(Collected data entries)
******************************

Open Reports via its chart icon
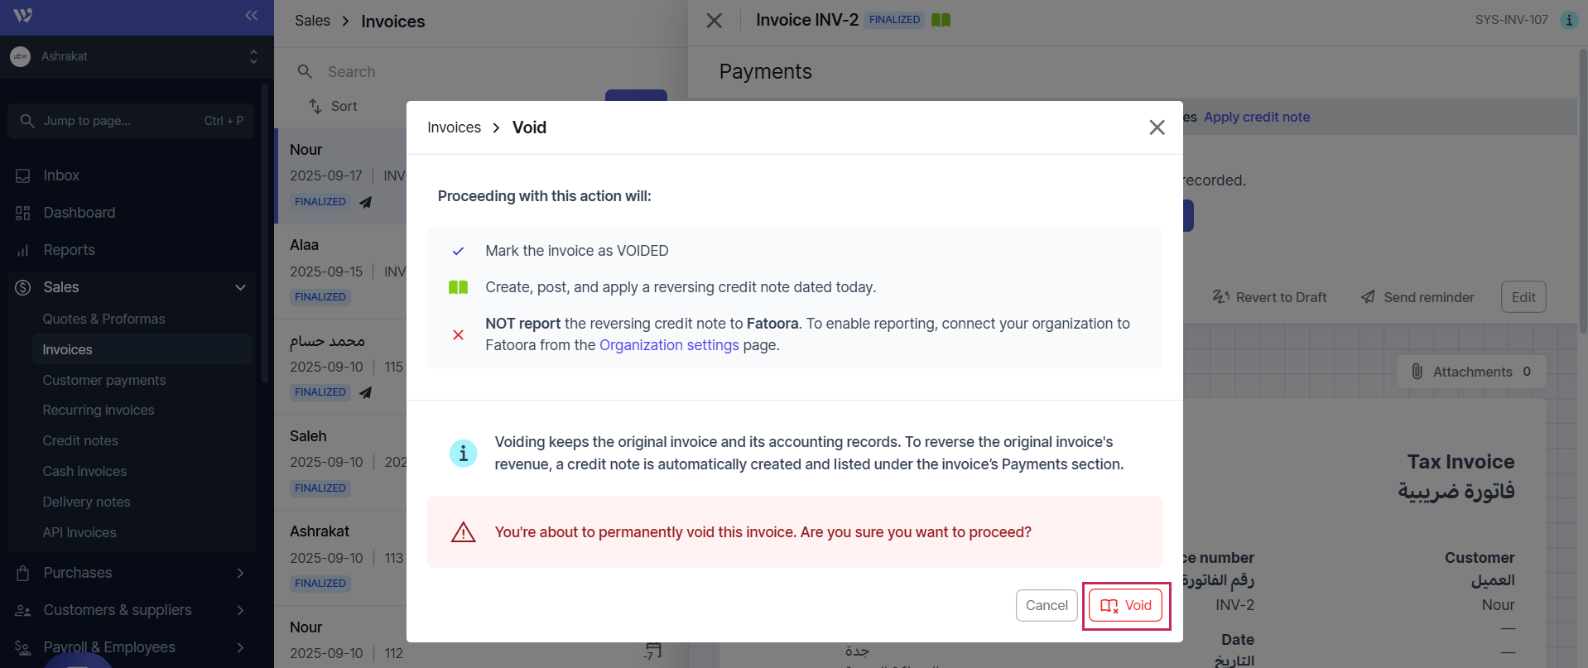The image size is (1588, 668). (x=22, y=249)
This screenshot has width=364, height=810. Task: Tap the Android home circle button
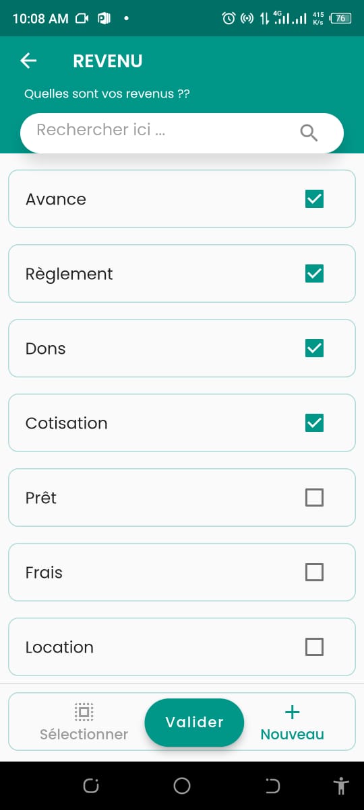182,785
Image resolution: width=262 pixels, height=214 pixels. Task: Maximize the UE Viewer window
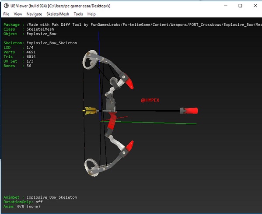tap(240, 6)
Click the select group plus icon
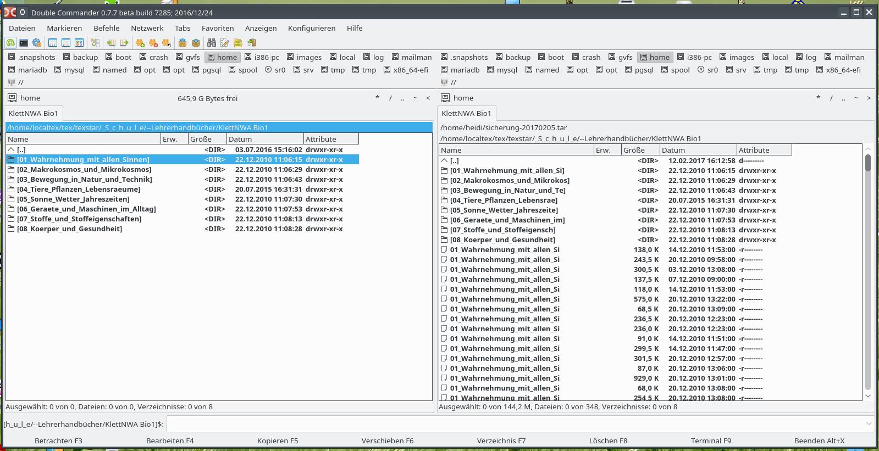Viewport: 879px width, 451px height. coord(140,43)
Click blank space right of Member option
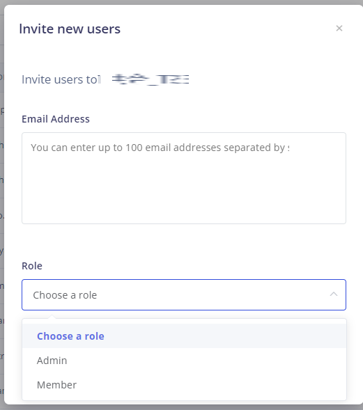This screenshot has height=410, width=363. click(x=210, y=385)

******************************

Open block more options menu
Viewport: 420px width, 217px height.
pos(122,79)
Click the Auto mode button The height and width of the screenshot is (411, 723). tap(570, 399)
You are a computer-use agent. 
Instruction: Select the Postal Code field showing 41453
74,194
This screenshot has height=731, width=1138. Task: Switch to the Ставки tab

******************************

» Exercise instructions:
Set down, from the entries above, exactly the lines from the one with "Click the Auto" up to and including the one with "This screenshot has height=731, width=1138.", and no other lines.

» Solution to this task:
Click the Auto mode button The height and width of the screenshot is (411, 723). tap(570, 399)
You are a computer-use agent. 
Instruction: Select the Postal Code field showing 41453
74,194
This screenshot has height=731, width=1138. Task: Switch to the Ставки tab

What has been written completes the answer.